▶ _Aim of the exercise_: Replace "icon" with "badge" wherever it appears in the material below, and leave everything else unchanged.

______

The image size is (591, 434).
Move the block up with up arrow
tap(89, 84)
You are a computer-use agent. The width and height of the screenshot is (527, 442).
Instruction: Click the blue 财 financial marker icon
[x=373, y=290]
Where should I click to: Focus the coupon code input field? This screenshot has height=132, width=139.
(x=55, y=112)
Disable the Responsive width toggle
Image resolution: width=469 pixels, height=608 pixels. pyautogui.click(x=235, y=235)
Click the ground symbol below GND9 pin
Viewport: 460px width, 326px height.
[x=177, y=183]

______

▶ _Output_:
The image size is (591, 434).
Move the block up with up arrow
tap(89, 84)
You are a computer-use agent. The width and height of the screenshot is (527, 442).
Instruction: Click the blue 财 financial marker badge
[x=373, y=290]
Where should I click to: Focus the coupon code input field? This screenshot has height=132, width=139.
(x=55, y=112)
Disable the Responsive width toggle
Image resolution: width=469 pixels, height=608 pixels. pyautogui.click(x=235, y=235)
Click the ground symbol below GND9 pin
Viewport: 460px width, 326px height.
[x=177, y=183]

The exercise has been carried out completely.